■ **Requirements**
Reproduce the passage from the retirement case summary word for word, starting at "A brief exchange" and ending at "compulsorily retired petitioner.".

■ **Passage given**
####################

Respondent, through its Human Resources Development Office, informed petitioner that she was approaching her 35th year of service with the university and was due for automatic retirement on November 18, 1993, at which time she would be 57 years old. This was pursuant to respondents retirement plan for its employees which provided that its members could be automatically retired “upon reaching the age of 65 or after 35 years of uninterrupted service to the university.” Respondent required certain documents in connection with petitioner’s impending retirement.

A brief exchange of letters between petitioner and respondent followed. Petitioner emphatically insisted that the compulsory retirement under the plan was tantamount to a dismissal and pleaded with respondent to be allowed to work until the age of 60 because this was the minimum age at which she could qualify for SSS pension. But respondent stood pat on its decision to retire her, citing “company policy.”

Petitioner filed a complaint in the National Labor Relations Commission (NLRC) for “termination of service with preliminary injunction and/or restraining order.” On November 18, 1993, respondent compulsorily retired petitioner.

After the parties submitted their position papers, the labor arbiter rendered a decision finding respondent guilty of illegal dismissal and ordered that petitioner be reinstated and paid full backwages. On appeal, however, the NLRC reversed the labor arbiter’s decision and dismissed the complaint for lack of merit. The NLRC likewise denied petitioner’s motion for reconsideration. In the assailed decision and resolution, the CA affirmed the NLRC.

ISSUE:

1. Did respondent’s retirement plan imposing automatic retirement after 35 years of service contravene the security of tenure clause in the 1987 Constitution and the Labor Code?

2. Did respondent commit illegal dismissal by retiring petitioner solely by reason of such provision in its retirement plan?

 

RULING:

1.
Retirement plans allowing employers to retire employees who are less than the compulsory retirement age of 65 are not per se repugnant to the constitutional guaranty of security of tenure. Article 287 of the Labor Code provides:

ART. 287. Retirement – Any employee may be retired upon reaching the retirement age established in the collective bargaining agreement or other applicable employment contract. xxx

By its express language, the Labor Code permits employers and employees to fix the applicable retirement age at below 60 years.

However, after reviewing the assailed decision together with the rules and regulations of respondent’s retirement plan, we find that the plan runs afoul of the constitutional guaranty of security of tenure contained in Article XIII, also known as the provision on Social Justice and Human Rights.

####################

■ **Dataset entries**
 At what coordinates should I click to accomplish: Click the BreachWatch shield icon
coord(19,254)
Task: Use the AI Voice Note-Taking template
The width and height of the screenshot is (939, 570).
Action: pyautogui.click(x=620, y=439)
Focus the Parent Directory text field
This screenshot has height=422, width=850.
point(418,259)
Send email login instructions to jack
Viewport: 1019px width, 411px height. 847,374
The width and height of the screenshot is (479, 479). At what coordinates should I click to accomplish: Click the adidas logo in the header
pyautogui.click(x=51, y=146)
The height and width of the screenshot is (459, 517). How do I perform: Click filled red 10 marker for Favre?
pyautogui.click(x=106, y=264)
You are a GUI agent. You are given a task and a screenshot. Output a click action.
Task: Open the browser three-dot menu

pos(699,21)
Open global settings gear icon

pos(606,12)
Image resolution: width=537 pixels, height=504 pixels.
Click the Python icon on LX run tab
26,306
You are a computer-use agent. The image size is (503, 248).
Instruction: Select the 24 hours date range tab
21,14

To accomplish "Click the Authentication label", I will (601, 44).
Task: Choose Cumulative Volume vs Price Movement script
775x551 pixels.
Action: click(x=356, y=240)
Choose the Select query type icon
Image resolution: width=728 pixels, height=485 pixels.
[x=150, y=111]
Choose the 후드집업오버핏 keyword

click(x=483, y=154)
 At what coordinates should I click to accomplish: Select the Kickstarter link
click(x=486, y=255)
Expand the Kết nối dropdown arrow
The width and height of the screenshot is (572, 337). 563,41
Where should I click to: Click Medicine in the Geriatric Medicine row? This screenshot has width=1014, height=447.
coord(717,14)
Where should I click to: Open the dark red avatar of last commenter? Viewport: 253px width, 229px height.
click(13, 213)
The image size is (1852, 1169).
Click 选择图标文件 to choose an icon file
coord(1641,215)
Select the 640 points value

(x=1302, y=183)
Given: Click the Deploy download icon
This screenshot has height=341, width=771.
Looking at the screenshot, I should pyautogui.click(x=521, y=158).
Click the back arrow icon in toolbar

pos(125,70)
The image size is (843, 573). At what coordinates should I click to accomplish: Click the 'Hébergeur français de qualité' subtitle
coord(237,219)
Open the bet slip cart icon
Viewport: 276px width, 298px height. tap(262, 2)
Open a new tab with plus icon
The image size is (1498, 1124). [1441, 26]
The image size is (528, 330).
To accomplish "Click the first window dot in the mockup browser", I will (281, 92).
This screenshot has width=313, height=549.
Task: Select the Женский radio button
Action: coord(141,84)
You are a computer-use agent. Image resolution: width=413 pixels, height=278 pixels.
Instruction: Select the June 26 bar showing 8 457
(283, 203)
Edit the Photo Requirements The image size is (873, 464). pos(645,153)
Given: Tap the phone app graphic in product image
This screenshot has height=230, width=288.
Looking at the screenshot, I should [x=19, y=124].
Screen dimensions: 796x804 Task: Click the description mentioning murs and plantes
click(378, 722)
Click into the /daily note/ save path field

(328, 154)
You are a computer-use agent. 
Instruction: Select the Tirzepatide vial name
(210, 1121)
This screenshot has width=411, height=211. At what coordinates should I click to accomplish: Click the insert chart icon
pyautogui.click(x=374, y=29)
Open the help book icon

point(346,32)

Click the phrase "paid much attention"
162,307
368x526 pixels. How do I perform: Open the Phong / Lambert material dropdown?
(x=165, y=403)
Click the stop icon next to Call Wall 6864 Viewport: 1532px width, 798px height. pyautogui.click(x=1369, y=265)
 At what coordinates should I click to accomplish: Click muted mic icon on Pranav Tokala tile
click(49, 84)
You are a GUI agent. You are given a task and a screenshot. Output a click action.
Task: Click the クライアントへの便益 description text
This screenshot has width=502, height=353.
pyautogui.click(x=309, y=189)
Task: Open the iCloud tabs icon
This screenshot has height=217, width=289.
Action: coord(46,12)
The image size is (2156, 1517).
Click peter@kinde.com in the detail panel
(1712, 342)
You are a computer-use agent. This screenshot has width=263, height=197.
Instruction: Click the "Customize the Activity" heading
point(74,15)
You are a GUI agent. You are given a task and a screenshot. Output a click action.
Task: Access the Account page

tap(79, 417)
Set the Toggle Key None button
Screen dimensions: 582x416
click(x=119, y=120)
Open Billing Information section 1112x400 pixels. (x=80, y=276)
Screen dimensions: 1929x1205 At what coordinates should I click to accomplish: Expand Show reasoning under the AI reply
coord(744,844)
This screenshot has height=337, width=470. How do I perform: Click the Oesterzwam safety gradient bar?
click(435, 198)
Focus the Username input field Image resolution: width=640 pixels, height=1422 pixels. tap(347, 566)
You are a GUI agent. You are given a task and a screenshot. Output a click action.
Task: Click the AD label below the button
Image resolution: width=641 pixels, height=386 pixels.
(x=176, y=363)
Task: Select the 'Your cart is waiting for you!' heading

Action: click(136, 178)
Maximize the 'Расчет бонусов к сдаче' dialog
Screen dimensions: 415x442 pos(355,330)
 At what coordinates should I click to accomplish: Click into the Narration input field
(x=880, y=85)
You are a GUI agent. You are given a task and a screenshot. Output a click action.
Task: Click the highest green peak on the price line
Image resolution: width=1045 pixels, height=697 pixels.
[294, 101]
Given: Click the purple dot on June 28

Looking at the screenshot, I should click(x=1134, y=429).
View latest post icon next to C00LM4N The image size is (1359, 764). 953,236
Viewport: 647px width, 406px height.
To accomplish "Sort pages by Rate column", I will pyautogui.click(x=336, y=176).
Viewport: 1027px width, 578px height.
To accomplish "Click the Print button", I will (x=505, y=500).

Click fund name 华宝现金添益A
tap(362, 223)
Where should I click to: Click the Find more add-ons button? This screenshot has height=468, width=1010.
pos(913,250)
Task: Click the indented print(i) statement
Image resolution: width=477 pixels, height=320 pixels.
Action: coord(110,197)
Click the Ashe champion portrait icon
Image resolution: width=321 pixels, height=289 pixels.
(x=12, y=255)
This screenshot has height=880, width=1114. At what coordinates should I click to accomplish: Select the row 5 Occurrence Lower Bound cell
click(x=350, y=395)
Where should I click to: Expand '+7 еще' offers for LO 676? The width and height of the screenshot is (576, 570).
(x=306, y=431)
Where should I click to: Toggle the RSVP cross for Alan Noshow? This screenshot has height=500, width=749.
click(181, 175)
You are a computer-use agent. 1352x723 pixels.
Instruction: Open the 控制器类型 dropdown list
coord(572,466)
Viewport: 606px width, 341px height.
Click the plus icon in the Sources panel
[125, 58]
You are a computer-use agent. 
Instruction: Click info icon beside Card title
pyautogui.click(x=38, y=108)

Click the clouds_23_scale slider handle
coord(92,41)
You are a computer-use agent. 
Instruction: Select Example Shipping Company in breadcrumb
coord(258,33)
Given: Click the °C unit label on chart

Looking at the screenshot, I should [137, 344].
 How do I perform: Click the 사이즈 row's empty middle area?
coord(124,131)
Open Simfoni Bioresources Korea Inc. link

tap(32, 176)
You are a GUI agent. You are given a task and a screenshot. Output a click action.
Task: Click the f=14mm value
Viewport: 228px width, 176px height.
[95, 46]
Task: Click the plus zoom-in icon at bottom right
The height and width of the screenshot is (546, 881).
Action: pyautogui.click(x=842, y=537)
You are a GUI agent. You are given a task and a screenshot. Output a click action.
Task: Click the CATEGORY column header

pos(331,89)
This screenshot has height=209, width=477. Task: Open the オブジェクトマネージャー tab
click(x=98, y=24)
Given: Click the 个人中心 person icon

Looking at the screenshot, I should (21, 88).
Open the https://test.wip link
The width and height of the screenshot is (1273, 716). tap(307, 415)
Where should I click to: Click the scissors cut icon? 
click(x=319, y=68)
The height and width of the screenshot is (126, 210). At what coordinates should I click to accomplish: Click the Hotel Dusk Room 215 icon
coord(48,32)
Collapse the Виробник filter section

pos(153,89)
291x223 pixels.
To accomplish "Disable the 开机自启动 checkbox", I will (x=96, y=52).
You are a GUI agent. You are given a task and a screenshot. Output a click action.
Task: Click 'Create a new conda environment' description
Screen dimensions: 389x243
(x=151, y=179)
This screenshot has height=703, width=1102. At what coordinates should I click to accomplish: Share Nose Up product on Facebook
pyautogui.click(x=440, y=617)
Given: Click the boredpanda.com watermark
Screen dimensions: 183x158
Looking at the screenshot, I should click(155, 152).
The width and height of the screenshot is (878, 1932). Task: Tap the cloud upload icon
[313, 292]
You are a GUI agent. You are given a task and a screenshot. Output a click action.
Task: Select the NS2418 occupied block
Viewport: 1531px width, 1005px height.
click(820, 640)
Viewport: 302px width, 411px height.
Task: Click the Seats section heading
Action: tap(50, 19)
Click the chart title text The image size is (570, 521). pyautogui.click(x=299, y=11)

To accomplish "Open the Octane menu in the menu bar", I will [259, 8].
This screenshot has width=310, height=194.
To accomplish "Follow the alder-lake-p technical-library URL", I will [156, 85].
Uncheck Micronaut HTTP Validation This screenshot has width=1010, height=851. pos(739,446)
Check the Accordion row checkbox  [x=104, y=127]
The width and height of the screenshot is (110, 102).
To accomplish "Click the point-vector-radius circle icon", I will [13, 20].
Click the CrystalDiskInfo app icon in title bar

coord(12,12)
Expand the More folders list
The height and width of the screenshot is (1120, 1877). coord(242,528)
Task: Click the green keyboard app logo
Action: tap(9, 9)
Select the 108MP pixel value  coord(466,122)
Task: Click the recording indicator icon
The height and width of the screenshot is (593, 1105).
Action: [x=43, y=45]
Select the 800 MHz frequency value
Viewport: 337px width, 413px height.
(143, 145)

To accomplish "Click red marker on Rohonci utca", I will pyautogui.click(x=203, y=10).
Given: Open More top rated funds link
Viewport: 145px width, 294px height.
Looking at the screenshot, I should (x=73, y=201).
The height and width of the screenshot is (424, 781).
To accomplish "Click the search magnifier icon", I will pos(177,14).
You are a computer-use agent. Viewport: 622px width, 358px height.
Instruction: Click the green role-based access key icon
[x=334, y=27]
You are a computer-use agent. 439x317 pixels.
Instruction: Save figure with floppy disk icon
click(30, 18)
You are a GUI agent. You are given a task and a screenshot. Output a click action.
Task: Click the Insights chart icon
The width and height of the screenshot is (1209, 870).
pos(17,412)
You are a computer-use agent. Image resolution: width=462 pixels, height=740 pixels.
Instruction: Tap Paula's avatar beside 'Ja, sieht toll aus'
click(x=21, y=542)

####################

■ **Full output**
A brief exchange of letters between petitioner and respondent followed. Petitioner emphatically insisted that the compulsory retirement under the plan was tantamount to a dismissal and pleaded with respondent to be allowed to work until the age of 60 because this was the minimum age at which she could qualify for SSS pension. But respondent stood pat on its decision to retire her, citing “company policy.”

Petitioner filed a complaint in the National Labor Relations Commission (NLRC) for “termination of service with preliminary injunction and/or restraining order.” On November 18, 1993, respondent compulsorily retired petitioner.